═══ Fragment źródłowy ═══

W tym roku otrzymaliśmy dofinansowanie z Wojewódzkiego Funduszu Ochrony Środowiska i Gospodarki Wodnej na zakup samochodu z agregatem gaśniczym. Ten sprzęt jest wielce nam pomocny, zwłaszcza przy gaszeniu niewielkich zarzewi ognia czyli “łapaniu pożaru w zarodku”. Również dobra współpraca ze strażami pożarnymi – państwową i ochotniczą daje dobre rezultaty. Wiele jednak zależy od świadomości ludzi. W ubiegłym roku mieliśmy sporo podpaleń w okolicach Podlesia. Spaliło się wówczas wiele hektarów lasu. Niestety, sprawców nie udało się ustalić.
– Czy zawód leśnika to trudne zajęcie?

═══ Blok danych ═══

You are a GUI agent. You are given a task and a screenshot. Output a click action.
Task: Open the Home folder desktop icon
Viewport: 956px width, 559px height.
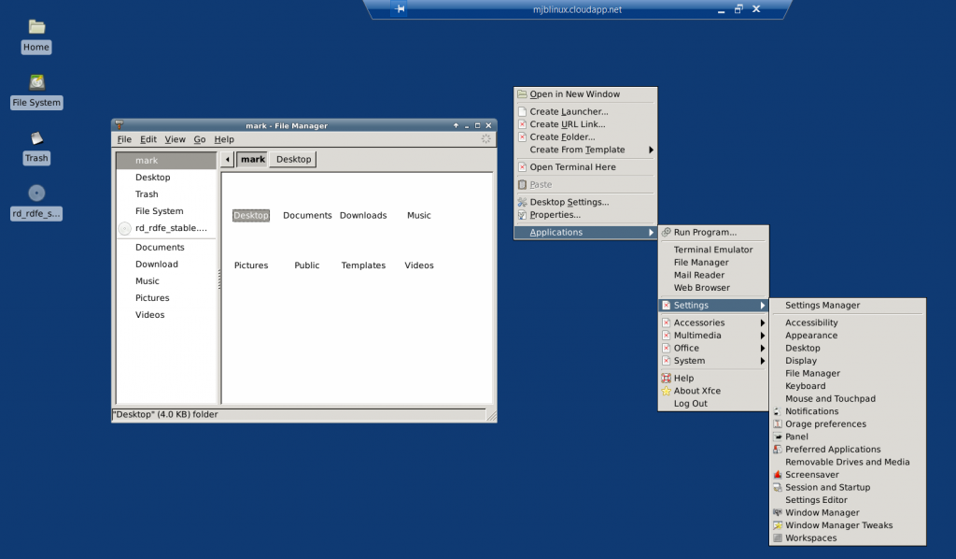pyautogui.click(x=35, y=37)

═══

Przepisz ponownie, słowo w słowo, część tekstu o ochronie lasu przed pożarami: zacznij od miejsca ze słowami "W tym roku otrzymaliśmy", a skończ po słowach "to trudne zajęcie?".

W tym roku otrzymaliśmy dofinansowanie z Wojewódzkiego Funduszu Ochrony Środowiska i Gospodarki Wodnej na zakup samochodu z agregatem gaśniczym. Ten sprzęt jest wielce nam pomocny, zwłaszcza przy gaszeniu niewielkich zarzewi ognia czyli “łapaniu pożaru w zarodku”. Również dobra współpraca ze strażami pożarnymi – państwową i ochotniczą daje dobre rezultaty. Wiele jednak zależy od świadomości ludzi. W ubiegłym roku mieliśmy sporo podpaleń w okolicach Podlesia. Spaliło się wówczas wiele hektarów lasu. Niestety, sprawców nie udało się ustalić.
– Czy zawód leśnika to trudne zajęcie?